When I photograph a small mom and pop restaurant for free I’m creating good will in the community. The better the work I give away, the better the goodwill I create. I do not need the money I could obtain from my photo work and there is something very satisfying about being able to give something of very high quality to those who cannot afford it. The better my work becomes, the better my gifts become.

Jesus gave us gifts of inconceivable value. He made the choice to stay out of any entrepreneurial dynamic. One cannot conceive of Jesus charging tuition to those who followed him around to learn everything he could teach them. Jesus did a number of things profoundly well. He charged for none of them, often relying on others for his basest needs, even borrowing a donkey for His final ride into town.

Certainly, making money is sanctioned by the sacred texts of many faiths. The parables of the talents found in the New Testament even chide those who would not invest them for good return. I would suggest there are ways of investing talents that will produce great returns on behalf of those around us in our own communities. For me the idea of paying it forward is imperative. If my work will empower others to do their work well and generate streams of income to stimulate our beleaguered local economy, then perhaps I have obtained the greatest return on investment possible. Knowing it is possible the owners of a struggling mom and pop restaurant might get a tiny added economic stimulus from my work needed to survive, keep their business, and their house is a huge payback in my thinking. To challenge these dear people to pay me well for my work would only push them further into despair and perhaps more quickly into closure and foreclosure. As I watch businesses and houses shuttered and foreclosed around me, I can’t but wonder if I am not already receiving a vast return for my work.

After a couple days of agitated thinking I went to meet with my new publicist/agent to tell her I cannot proceed with a plan that has me seeking maximum financial return for my gifts; explaining that paying it forward is the only plan that will work for me.
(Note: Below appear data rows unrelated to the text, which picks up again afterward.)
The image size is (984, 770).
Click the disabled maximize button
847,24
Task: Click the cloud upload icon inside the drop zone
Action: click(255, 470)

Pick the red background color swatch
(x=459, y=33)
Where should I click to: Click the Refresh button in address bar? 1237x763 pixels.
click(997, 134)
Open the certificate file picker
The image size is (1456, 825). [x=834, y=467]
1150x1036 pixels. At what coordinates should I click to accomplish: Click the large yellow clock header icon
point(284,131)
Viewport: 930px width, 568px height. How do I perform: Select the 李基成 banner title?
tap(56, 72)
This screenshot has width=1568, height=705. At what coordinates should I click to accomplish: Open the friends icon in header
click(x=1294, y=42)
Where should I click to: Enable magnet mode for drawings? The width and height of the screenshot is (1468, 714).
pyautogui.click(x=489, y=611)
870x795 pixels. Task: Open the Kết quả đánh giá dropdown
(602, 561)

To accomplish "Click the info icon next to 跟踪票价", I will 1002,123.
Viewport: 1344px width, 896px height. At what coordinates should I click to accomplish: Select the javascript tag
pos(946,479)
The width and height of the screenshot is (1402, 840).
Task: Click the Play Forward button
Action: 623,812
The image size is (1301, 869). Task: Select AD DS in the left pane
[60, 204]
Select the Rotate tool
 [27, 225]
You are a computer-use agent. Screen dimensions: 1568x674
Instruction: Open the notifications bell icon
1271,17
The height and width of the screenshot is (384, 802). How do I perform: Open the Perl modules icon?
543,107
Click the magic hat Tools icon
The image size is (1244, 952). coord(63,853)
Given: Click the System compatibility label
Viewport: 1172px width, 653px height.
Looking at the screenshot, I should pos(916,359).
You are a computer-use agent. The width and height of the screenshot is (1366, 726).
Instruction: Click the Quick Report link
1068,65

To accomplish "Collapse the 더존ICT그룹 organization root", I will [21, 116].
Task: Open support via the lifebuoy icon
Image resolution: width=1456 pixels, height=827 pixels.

I immediately had great relief and now feel like I can focus on spiritual matters and things much more important than the generation of finance, things like taking really good pictures of restaurants.

I just sold a restaurant image at a very fair price to a retired friend and left the proceeds in a tip jar, in a restaurant. For certain, I have not missed any meals today. I hope those around me don’t have to either.

Mom and pop might be really glad to see you today. They will give it to you your way.